# Cäsar-Verschlüsselung



## Kar (24. Nov 2009)

Guten Abend,
ich hatte die Hausaufgabe, die Cäsar-Verschlüsselung in Java zu implementieren.
Dies habe ich auch (hoffentlich) geschafft. Also ich habe ein paar Teststrings ver- und entschlüsselt und verglichen.

Hier ist mal der Quellcode: 

```
import java.util.Scanner;

public class CaesarCrypt {

    private char alphabet[];
   
    public CaesarCrypt() {
        initAlphabet();
    }
   
    public String encode(String text) {
        StringBuilder sb = new StringBuilder();
        String newText = text.trim();
        char letter[] = newText.toLowerCase().toCharArray();
        int current = 0;

        for(int k = 0; k < letter.length; k++) {
            for(int i = 0; i < alphabet.length; i++) {
                if(letter[current] == alphabet[i]) {
                    if((i + 3) >= alphabet.length)
                        sb.append(alphabet[(int) Math.abs((alphabet.length - i)-3)]);
                    else
                        sb.append(alphabet[i+3]);
                }
                if(i == alphabet.length - 1)
                    current++;
            }
        }
        return sb.toString();
    }
   
    public String decode(String text) {
        StringBuilder sb = new StringBuilder();
        String newText = text.trim();
        char letter[] = newText.toLowerCase().toCharArray();
        int current = 0;

        for(int k = 0; k < letter.length; k++) {
            for(int i = 0; i < alphabet.length; i++) {
                if(letter[current] == alphabet[i]) {
                    if((i - 3) < 0)
                        sb.append(alphabet[(alphabet.length + i) - 3]);
                    else
                        sb.append(alphabet[i-3]);
                }
                if(i == alphabet.length - 1)
                    current++;
            }
        }
        return sb.toString();
    }
   
    public void initAlphabet() {
        alphabet = new char[26];
        char c = 'a';
        for(int i = 0; i < alphabet.length; i++) {
            alphabet[i] = c;
            c++;
        }
    }
   
    public static void main(String[] args) {
        int in;
        Scanner s = new Scanner(System.in);
        CaesarCrypt cc = new CaesarCrypt();
       
        System.out.println("###########################");
        System.out.println("#                         #");
        System.out.println("# Caesar-Verschluesselung #");
        System.out.println("#                         #");
        System.out.println("###########################");
        System.out.println("#                         #");
        System.out.println("#                         #");
        System.out.println("# 1 - Verschluesseln      #");
        System.out.println("# 2 - Entschluesseln      #");
        System.out.println("#                         #");
        System.out.println("#                         #");
        System.out.println("###########################");
       
        in = s.nextInt();
       
        if(in == 1) {
            System.out.println();
            System.out.print("Text: ");
            System.out.println("Verschluesselt: " + cc.encode(s.next()));
        } else if(in == 2) {
            System.out.println();
            System.out.print("Text: ");
            System.out.println("Entschluesselt: " + cc.decode(s.next()));
        }
    }
}
```

Ich finde irgendwie, dass ich das unsauber gelöst habe. Vorallem die for-Schleifen-Verschachtelung finde ich sehr unübersichtlich.
Nun zu meiner Frage:
Kann man es übersichtlicher, "sauberer" lösen?
Und zweitrangig: Ist mein Programmierstil so in Ordnung?

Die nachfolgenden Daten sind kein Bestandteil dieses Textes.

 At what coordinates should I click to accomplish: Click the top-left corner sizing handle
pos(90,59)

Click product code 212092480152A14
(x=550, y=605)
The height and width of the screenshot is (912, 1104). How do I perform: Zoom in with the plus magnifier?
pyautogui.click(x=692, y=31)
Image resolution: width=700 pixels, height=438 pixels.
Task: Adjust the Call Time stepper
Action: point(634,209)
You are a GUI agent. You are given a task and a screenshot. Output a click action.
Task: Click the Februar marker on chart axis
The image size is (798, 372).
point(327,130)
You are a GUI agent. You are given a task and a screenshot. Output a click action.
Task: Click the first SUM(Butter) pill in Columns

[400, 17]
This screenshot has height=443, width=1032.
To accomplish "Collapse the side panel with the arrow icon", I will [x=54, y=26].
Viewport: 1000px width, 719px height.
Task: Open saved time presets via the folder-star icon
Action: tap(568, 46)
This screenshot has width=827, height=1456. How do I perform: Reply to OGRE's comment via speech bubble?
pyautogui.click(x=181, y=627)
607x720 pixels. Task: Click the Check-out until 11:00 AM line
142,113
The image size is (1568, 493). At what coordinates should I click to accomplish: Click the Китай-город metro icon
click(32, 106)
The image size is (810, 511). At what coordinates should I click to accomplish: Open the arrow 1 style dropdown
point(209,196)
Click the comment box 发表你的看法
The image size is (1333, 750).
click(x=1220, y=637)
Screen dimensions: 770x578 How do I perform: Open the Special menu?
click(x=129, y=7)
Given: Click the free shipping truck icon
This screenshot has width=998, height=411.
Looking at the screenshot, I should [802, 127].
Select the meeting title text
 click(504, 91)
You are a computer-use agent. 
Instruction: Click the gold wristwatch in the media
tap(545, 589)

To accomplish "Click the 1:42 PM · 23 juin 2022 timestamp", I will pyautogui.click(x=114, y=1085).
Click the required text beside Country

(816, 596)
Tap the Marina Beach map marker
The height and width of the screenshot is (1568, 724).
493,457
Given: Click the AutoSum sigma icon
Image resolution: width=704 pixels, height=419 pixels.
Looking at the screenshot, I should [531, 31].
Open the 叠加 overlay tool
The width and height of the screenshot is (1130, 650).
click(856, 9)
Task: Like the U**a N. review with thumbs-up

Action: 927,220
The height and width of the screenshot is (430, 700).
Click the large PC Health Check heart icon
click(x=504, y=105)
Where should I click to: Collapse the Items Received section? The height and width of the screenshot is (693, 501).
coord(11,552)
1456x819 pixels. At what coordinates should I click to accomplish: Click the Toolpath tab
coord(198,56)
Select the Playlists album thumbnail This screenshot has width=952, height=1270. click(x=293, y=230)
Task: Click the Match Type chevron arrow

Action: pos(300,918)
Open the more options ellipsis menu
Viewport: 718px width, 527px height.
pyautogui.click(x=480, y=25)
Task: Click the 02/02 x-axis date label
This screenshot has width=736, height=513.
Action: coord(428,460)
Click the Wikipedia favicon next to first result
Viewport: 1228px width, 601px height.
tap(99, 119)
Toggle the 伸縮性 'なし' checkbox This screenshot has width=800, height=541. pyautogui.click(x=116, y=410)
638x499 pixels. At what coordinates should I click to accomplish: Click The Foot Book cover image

Ich bin für jede Antwort sehr dankbar.


----------



## SlaterB (24. Nov 2009)

die innere for-Schleife ist unnötig, 

besonders interessant versteckt ist dabei 
> if(i == alphabet.length - 1)   current++;
das passiert genau einmal pro innere Schleife über dem alphabet und zwar beim letzten Zeichen, 
genausogut könntest du also ganz einfach
current++;
hinter der inneren Schleife schreibe, hätte den gleichen Effekt,

current wird aber gar nicht benötigt, das k der äußeren for-Schleife hat doch immer den gleichen Wert,
> for(int k = 0; k < letter.length; k++) {
ist eine Schleife über alle Buchstaben im letter-Array, dann ist doch letter[k] der aktuelle Buchstabe, wozu noch current?

------

und wie gesagt die innere Schleife, die kann weg, zumindest aus dem Hauptcode,
du brauchst die Position von letter[k] im alphabet-Array, ok, 

egal wie man das anstellt, auf jeden Fall besser in einer Submethode, also

```
int index = findIndex(letter[k]);
if .. {
add alpabet[index +3]
} else {
add alpabet[index Math.abs usw]
}
```
dann siehts gleich aufgeräumter aus, 
wie auch immer findIndex() funktioniert, das muss nur einmal programmiert werden und belastet encode/ decode nicht so sehr wenn es woanders steht

wie findIndex vorgeht ist variabel, statt ner Schleife könnte man die Position auch ausrechnen,
da 'a' den ASCII-Code 97 hat, 'b' 99 usw, musst du für ein Zeichen aus letter nur minus 'a' rechnen, 
dann passt es,

```
char c = 'f';
int position = c - 'a'; // position = 5 oder so
```
Probleme bekommst du, wenn jemand ß oder Umlaute eintippt, dann lieber noch prüfen, ob die errechnete Position noch in den Grenzen des Arrays liegt,
durchaus also etwas kompliziert, musst du auch nicht machen

---------

ganz wichtig wäre noch, die 3, den wichtigen Verschiebungsschlüssel, in eine Variable auszulagern,
wenn du statt 3 Buchstaben lieber um 4 verschieben willst, müßtest du derzeit 6 verschiedene Codestellen ändern,
jede vergessene Stelle wäre fatal,
wenn du aber dagegen
private int key = 3;
zu 
private int key = 4;
änderst, ist das leicht und praktisch nicht falsch zu machen


----------